アカントアメーバ角膜炎の症状と治療-コンタクトレンズを水道水で洗わないこと

アカントアメーバ角膜炎の症状と治療-コンタクトレンズを水道水で洗わないこと
水流 忠彦 先生

国際医療福祉大学 教授

水流 忠彦 先生

この記事の最終更新は2016年03月14日です。

水中に生息する微生物・アカントアメーバによる角膜感染症を「アカントアメーバ角膜炎」といいます。アカントアメーバは池や水道水の中にも生息しているため、精製水の代わりに水道水で不用意にコンタクトレンズを洗ったり保存することにより感染してしまう例が報告されています。有効な治療薬がないといわれるアカントアメーバ角膜炎の症状や治療法について、国際医療福祉大学病院眼科教授の水流忠彦先生にお話しいただきました。

アカントアメーバ角膜炎は、1988年に石橋康久医師(当時・東京女子医科大学眼科助教授)が日本で初めて報告した角膜感染症です。アカントアメーバは、池や川、水道水のなかなどに生息する原虫であり、アカントアメーバ角膜炎の誘因の9割以上はコンタクトレンズ装用が誘因になっています。とりわけ、ソフトレンズの不適切な使用が引き金となっている症例が多くみられます。

上述したように、アカントアメーバは水道水の中にも存在します。水道水とはもともと無菌の水ではなく、ある一定の菌や微生物は含まれているものです。野菜などの食べ物が無菌ではなくとも問題を起こさないのと同じように、水道水を飲んだり体の洗浄に使用しても通常は問題にはなりません。

レンズにアカントアメーバが吸着してしまい、それを角膜にのせているわけですから、角膜になんらかの傷があればその部分から原虫が侵入して感染が成立してしまうのです。感染を防ぐためには、コンタクトレンズを使用するときに必ず専用の精製水で洗浄し、保存することが大切です。

また、川やプールにコンタクトレンズを装用したまま入ることも、アカントアメーバ角膜炎の誘因となります。

アカントアメーバ角膜炎に感染しても、しばらくは自覚症状が現れません。そのため多くの患者さんは病状が進行してから来院されます。自覚症状としては、まず眼にゴロゴロとした異物感を感じ、続いて強い眼痛が現れるようになります。その後、結膜充血(白目の充血)が起こり、感染した場所によっては視力低下も現れます。視力低下は、特に瞳孔領の付近に病変が進行したときに生じやすくなります。

細隙灯顕微鏡検査により角膜感染症に感染していることはわかりますが、それがアカントアメーバによるものであると予想できる特徴的な所見はなく、検体を採取して分離するまで確定診断がつけられないことがほとんどです

アカントアメーバの検出は、一般の病院では困難で、感染症を専門的に診療している機関でなければできないことが多いです。
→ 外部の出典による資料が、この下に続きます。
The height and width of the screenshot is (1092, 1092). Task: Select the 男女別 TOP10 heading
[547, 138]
なぜなら、細菌などの培養では寒天培地などで培養可能ですが、アカントアメーバの培養の際にはエサとなる大腸菌などの菌をあらかじめ培養しておき、そこにアカントアメーバを入れるという特殊な手順を踏む必要があるからです。

また、アカントアメーバ角膜炎細菌性角膜炎や、記事6「ヘルペス性角膜炎の症状と治療と、角膜感染症を防ぐためにできること」で解説するヘルペス性角膜炎に病状が似ていることもあり、確定診断までに時間を要するケースもあります。はじめに細菌性角膜炎であると考えて治療をしていたものの効果がみられず、やがてヘルペス性角膜炎に似た病状が現れたため治療法を切り替えたがやはり治らないという段階になってはじめて専門機関に検体を送るというパターンも多く、これがなかなか診断に辿りつかない原因となっています。
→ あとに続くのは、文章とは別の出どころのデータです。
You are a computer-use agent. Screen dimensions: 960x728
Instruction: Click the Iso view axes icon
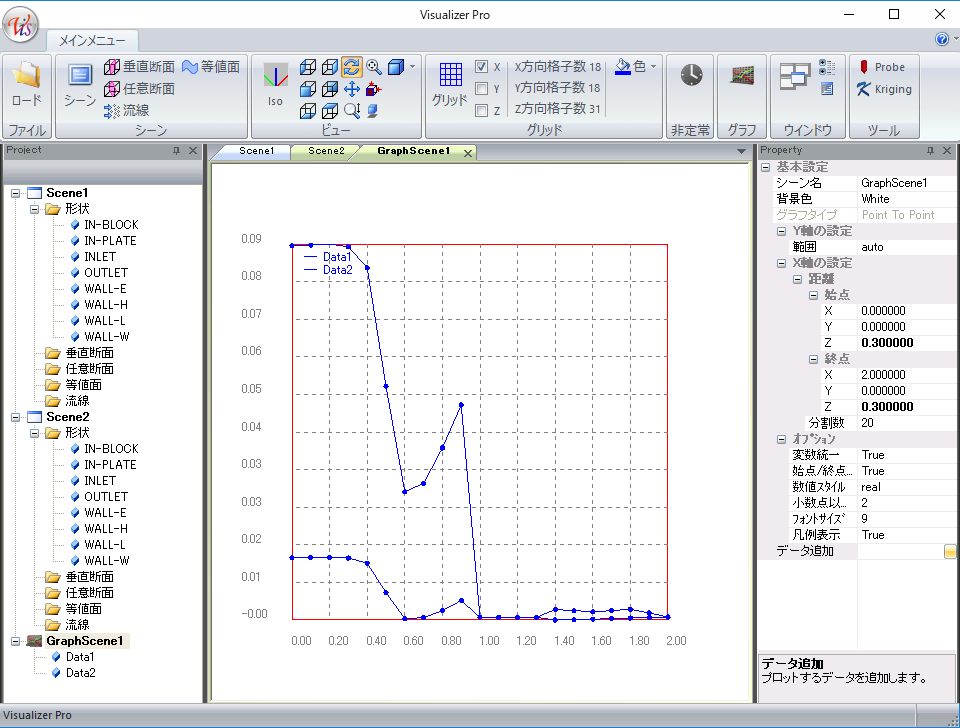275,77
細菌性角膜炎などの検体採取の際には、滅菌綿棒で角膜上皮の病巣を擦過(さっか:擦り取ること)しますが、アカントアメーバは角膜実質まで病巣が及ぶため、スパーテルという金属製のヘラにより、悪くなっている部分を掻把(そうは:削り取ること)しなければなりません。病巣の掻把は診断のためだけでなく、治療も兼ねて行います。なぜなら、アカントアメーバ角膜炎には現在のところ有効な治療薬が存在せず、アカントアメーバを角膜から削り取ることでしか除去することができないからです。
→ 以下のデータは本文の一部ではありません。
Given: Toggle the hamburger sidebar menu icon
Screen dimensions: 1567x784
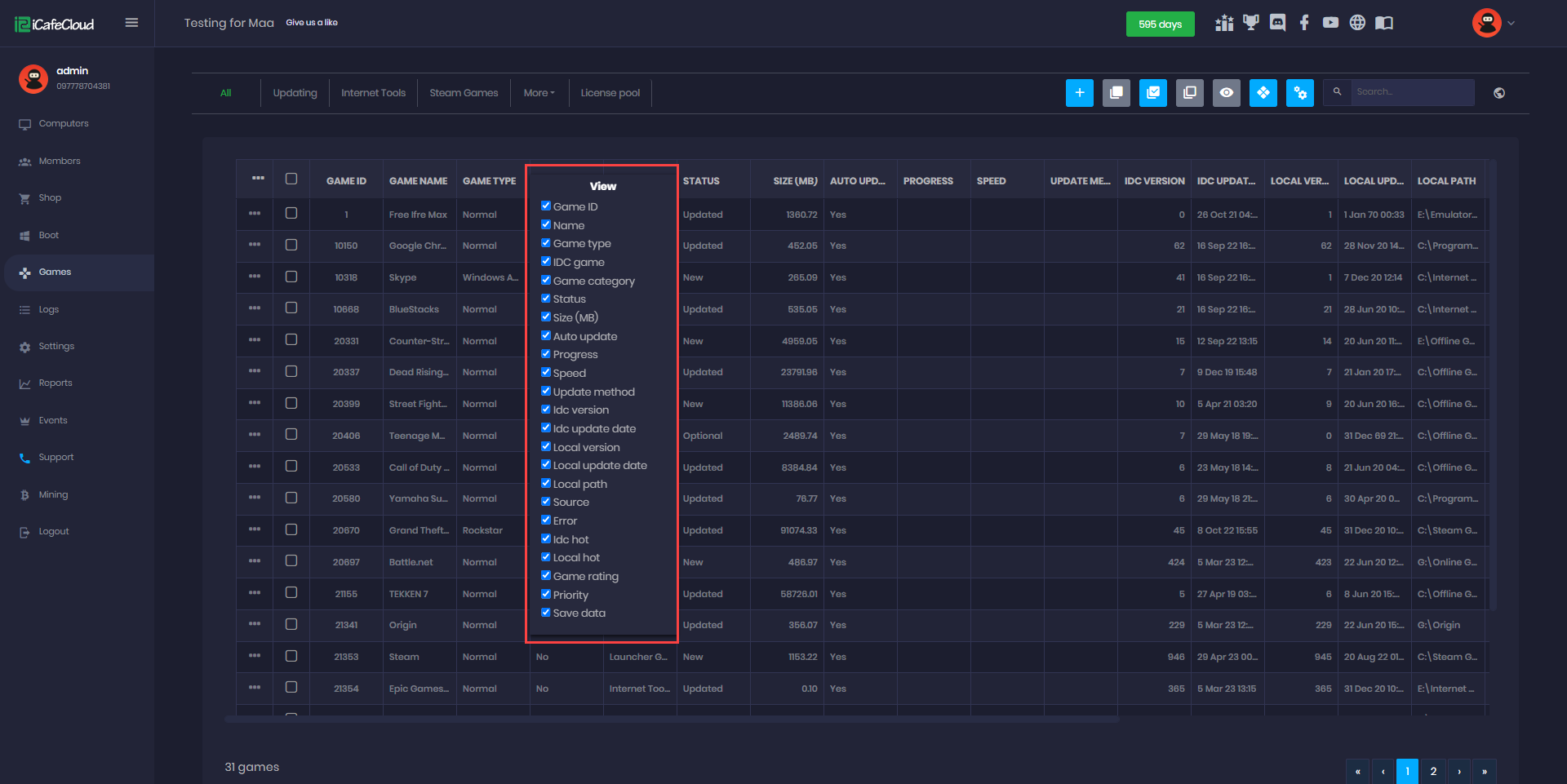Looking at the screenshot, I should (x=131, y=23).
そのため、治癒後も角膜に混濁や強い乱視が残ってしまい、視力障害を抱えるケースが多々あります。頻度は多くはありませんが、角膜の混濁が酷く、視力障害が強い場合は感染症治癒後に角膜移植を行います。このように、アカントアメーバ角膜炎は角膜感染症の中でも辛い症状や後遺症を伴う危険性が高いため、日ごろからコンタクトレンズの正しい使用を心掛けるなどし、感染のリスクを回避する努力をすることが大切です。